At closer look, the contents of /etc/os-release looks like a comma-separated-value (csv) file, only with the equal sign as separator. That means I could use the `csv` library to parse it:

In [8]:
import csv

def parse_etc_os_release2(text):
    # CSV can "sniff" or guess the separators
    dialect = csv.Sniffer().sniff(text)
    
    # Parse it and turn into a dictionary
    lines = text.splitlines()
    csv_reader = csv.reader(lines, dialect)
    dict_object = dict(csv_reader)
    
    return dict_object

Test it out:

In [9]:
parse_etc_os_release2(text)

{'VERSION': '10 (buster)',
 'VERSION_CODENAME': 'buster',
 'ID': 'raspbian',
 'ID_LIKE': 'debian',
 'HOME_URL': 'http://www.raspbian.org/',
 'SUPPORT_URL': 'http://www.raspbian.org/RaspbianForums',
 'BUG_REPORT_URL': 'http://www.raspbian.org/RaspbianBugs'}

In the code above, we first use the `csv` library to guess the dialect of the file, which includes separators, quote characters, and other characteristics. Next, we create a `csv.reader` object and use the `dict` construct to iterate over the lines and return a dictionary object.

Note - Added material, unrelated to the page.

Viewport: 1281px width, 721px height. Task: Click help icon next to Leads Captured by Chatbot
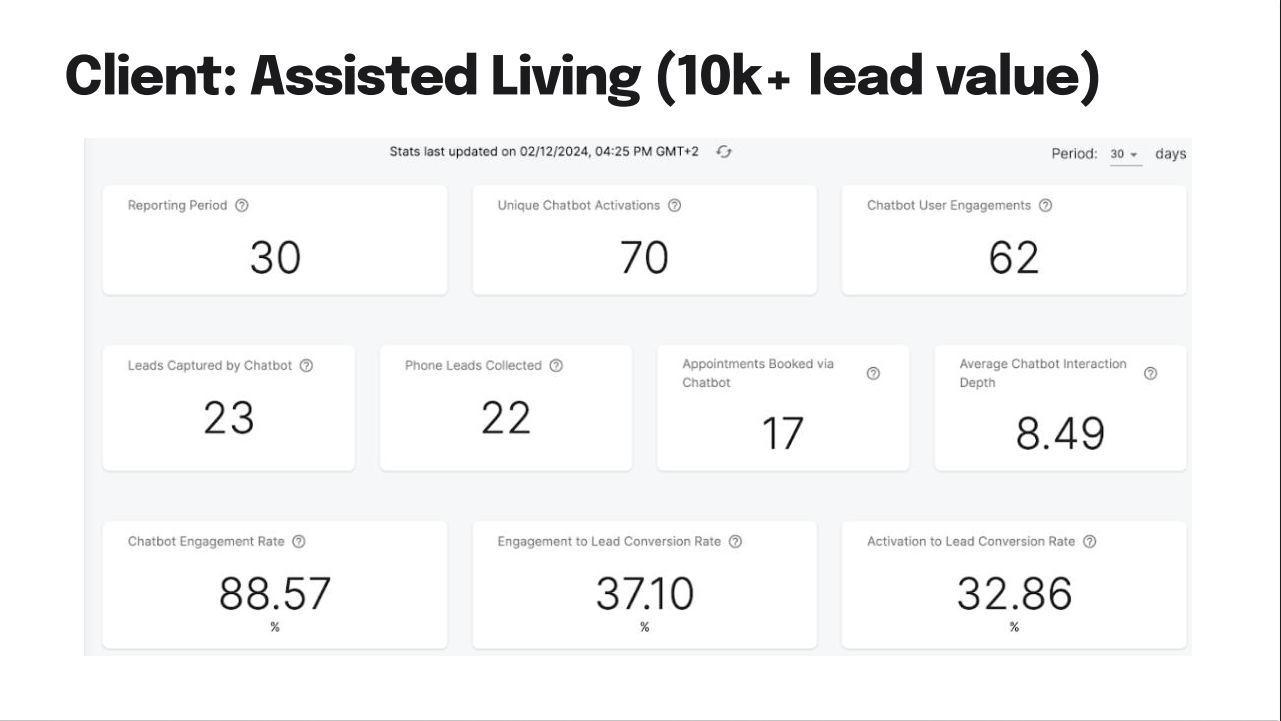tap(307, 366)
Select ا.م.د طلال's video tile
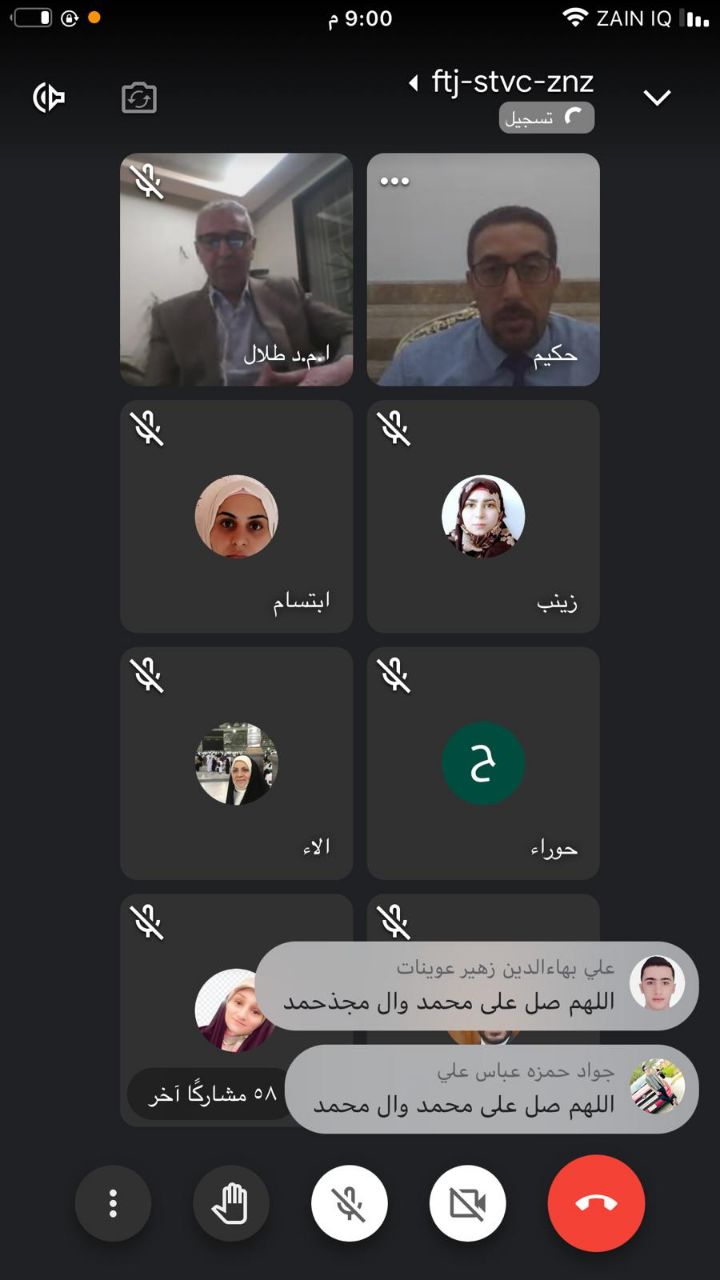The image size is (720, 1280). point(236,270)

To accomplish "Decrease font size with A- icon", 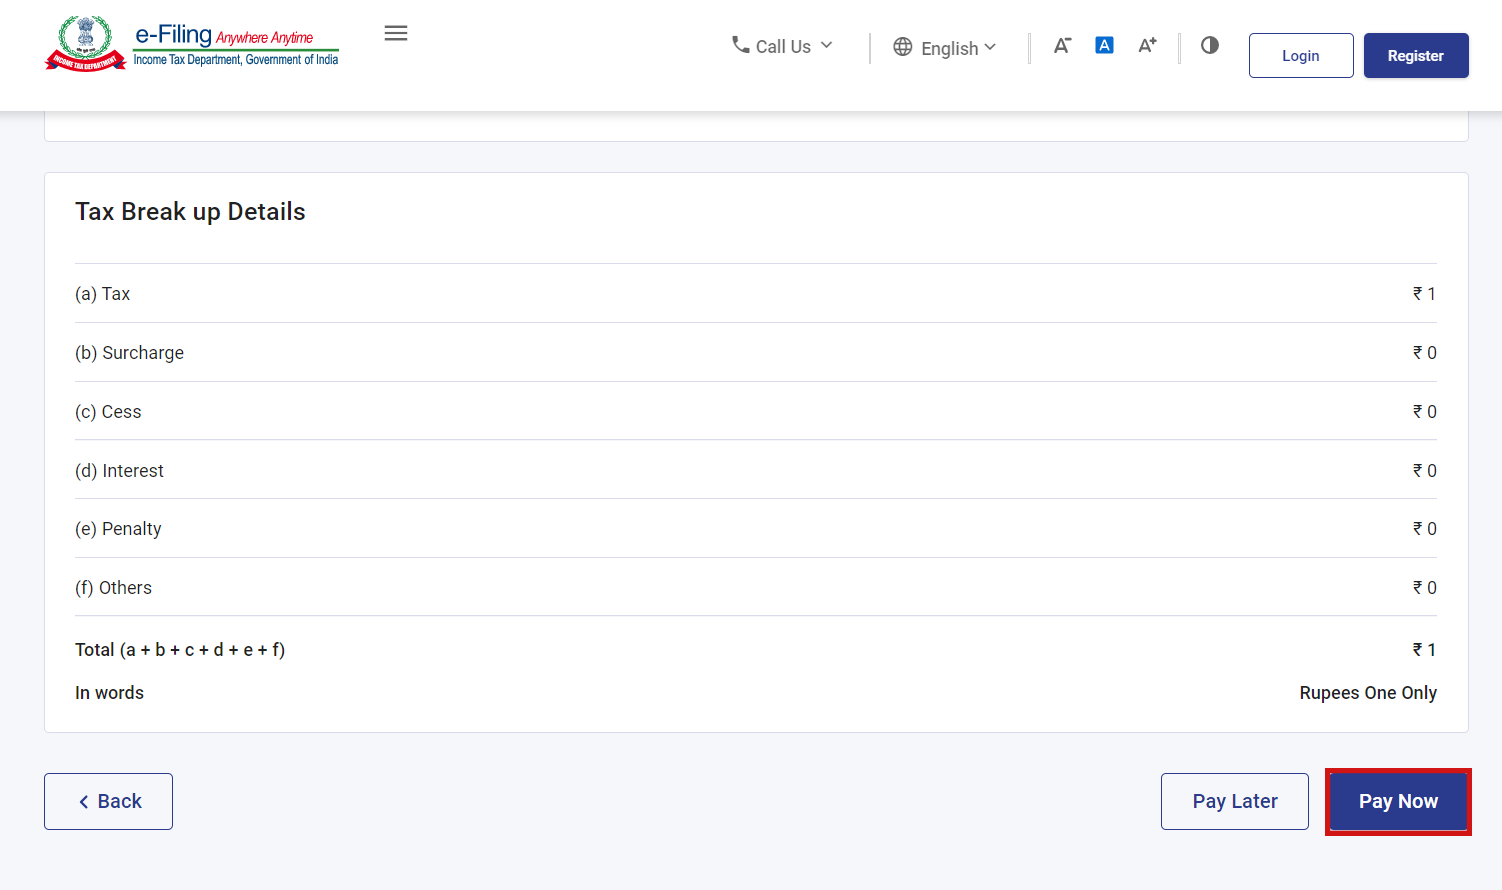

The advantage of this method is the `csv` library can handle a wide variety of separators and quote characters. The disadvantage of this method, compare to the first one is the first does not need to use any library, standard or third party.

## Conclusion

For parsing /etc/os-release alone, I believe the two methods are a tie. However, the second can parse more formats: imagine file formats which uses colon instead of equal sign as a separator.